Population-Based Prevention of Obesity: The Need for Comprehensive Promotion of Healthful Eating, Physical Activity, and Energy Balance

Date: June 30, 2008

Summary: Fighting the nationwide obesity epidemic requires more than individual physicians and other healthcare professionals counseling patients by. Policy makers, legislators, city councils and even the U.S. Congress need to find ways to change an environment that promotes overeating of unhealthy foods and discourages regular exercise.

Journal: Circulation

Journal citation: Circulation. 2008;118:000-000

Why it’s important: One in three U.S. adults is obese and one in five children or teens are obese or overweight. They face an increased risk of disability and possible early death. In addition to being an individual health problem, obesity has major public health implications. It is better to avoid weight gain in the first place than to treat it, as obesity is often hard to manage and many who lose weight can’t maintain their weight loss. While individual weight-loss efforts and clinician counseling are beneficial, reducing the obesity epidemic may depend on population-based strategies that encourage healthful eating and regular physical activity.

What’s already known: The national increase in obesity has reached alarming levels. An estimated 66 million adults are obese and 74 million are overweight. Children are also affected: among those ages 6 to 11, 4.2 million are overweight, and another 5.7 million teens are overweight. Obesity-related diseases such as diabetes increase the risk of serious disability and early death. Based on current trends, federal officials believe that a 2010 national goal for reducing the prevalence of adult obesity to 15 percent and childhood obesity to 5 percent may be unreachable for several decades.

How this study was done: This is not a study in which one group of people is compared to another. Instead, it is an evaluation of public health data and a consensus statement about where public policy should go next.

What was found: “A major emphasis on obesity prevention is needed in the population at large to prevent the development of obesity in normal-weight adults and in successive generations of children and adolescents.

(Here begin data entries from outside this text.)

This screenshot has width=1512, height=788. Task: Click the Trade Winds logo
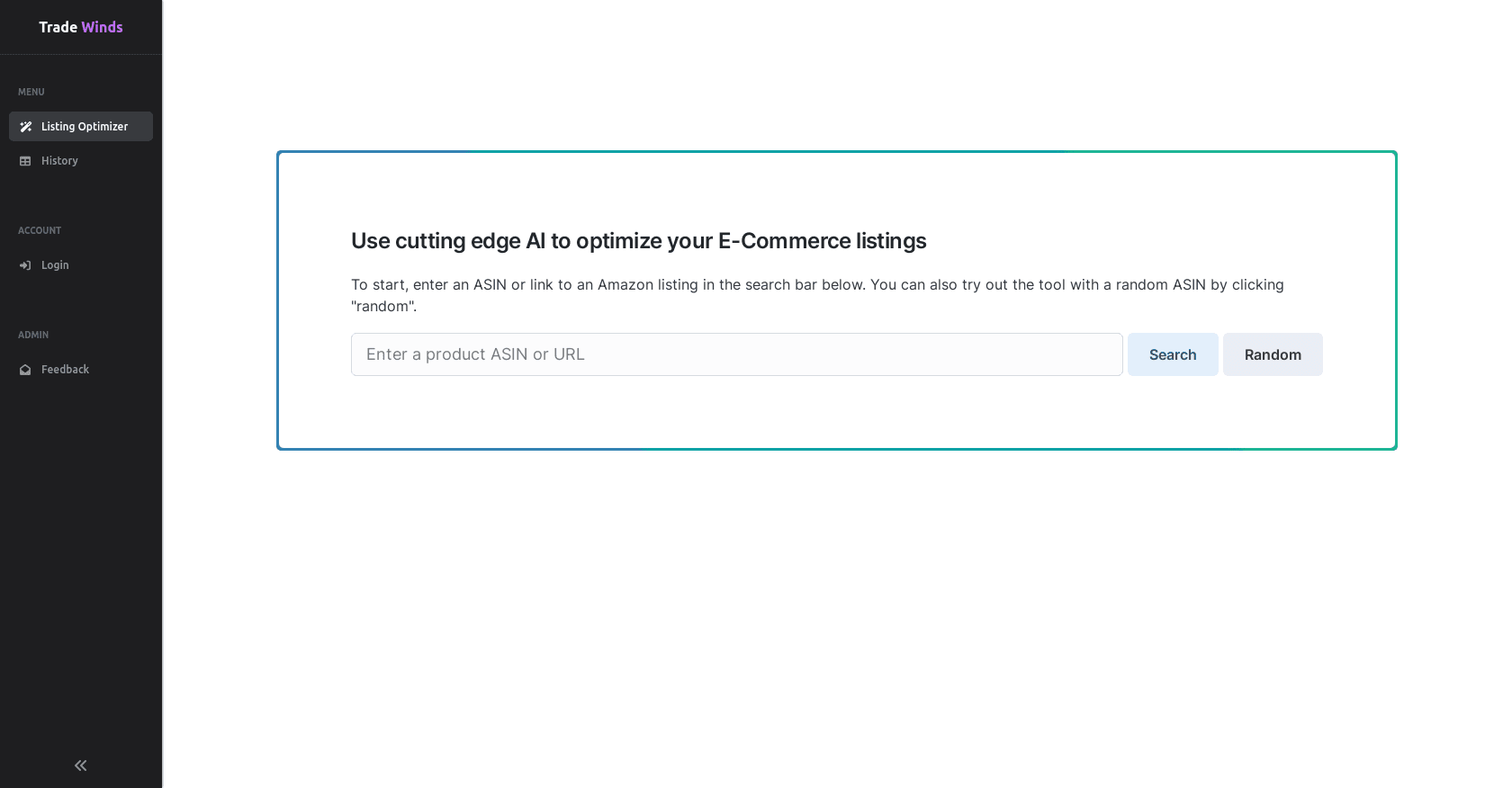[x=81, y=27]
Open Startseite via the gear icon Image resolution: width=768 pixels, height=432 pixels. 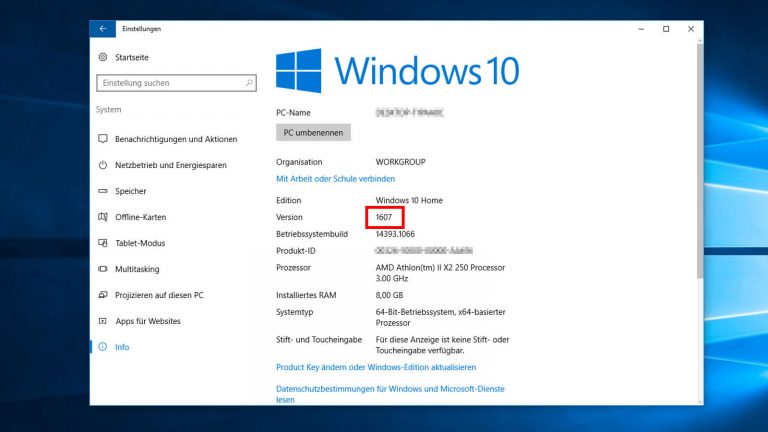click(x=103, y=58)
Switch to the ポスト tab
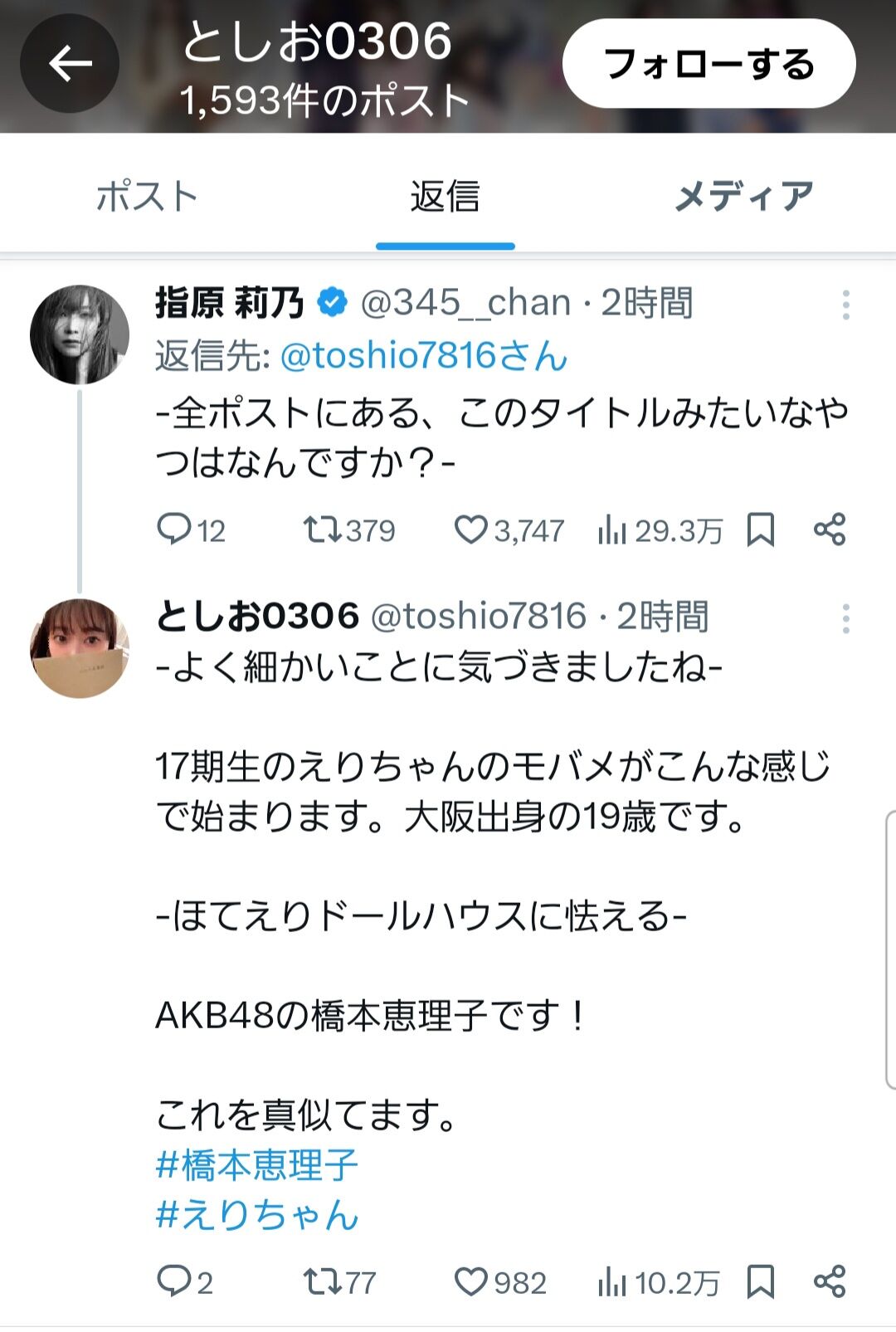896x1332 pixels. point(148,196)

Treatment will continue to be of critical importance, but treatment alone cannot curb the epidemic,” the authors wrote.

“Almost all of our current eating or activity patterns are those that promote weight gain — using the least possible amount of energy or maximizing quantity rather than quality in terms of food,” said Shiriki Kumanyika, Ph.D., R.D., M.P.H., chair of the working group that wrote the statement. “People haven’t just made the decision to eat more and move less; the social structure has played into people’s tendencies to go for convenience foods and labor-saving devices.”

“We’re not talking about creating a dieting society, but looking at choices people make in day-to-day living that affect their ability to manage their weight and then trying to change the environment to facilitate healthier choices,” said Dr Kumanyika, a professor of epidemiology at the University of Pennsylvania School of Medicine in Philadelphia.

The group recommends policies that affect factors that influence people’s food and physical activity choices, including:

  • The locations of fast-food restaurants

  • Restaurant portion sizes

  • Availability of high-fat, low-fiber foods and sweetened drinks

  • Community design and infrastructure that emphasizes sidewalks and other areas where exercise can be done, that makes it possible for people to get to work or school by walking or bicycling; and that facilitates access to public transportation.

The bottom line: While medical treatment of obesity and obesity related conditions is highly important, treatment alone cannot curb the epidemic. Preventing weight gain will depend on a population-wide approach that includes policy and environmental changes.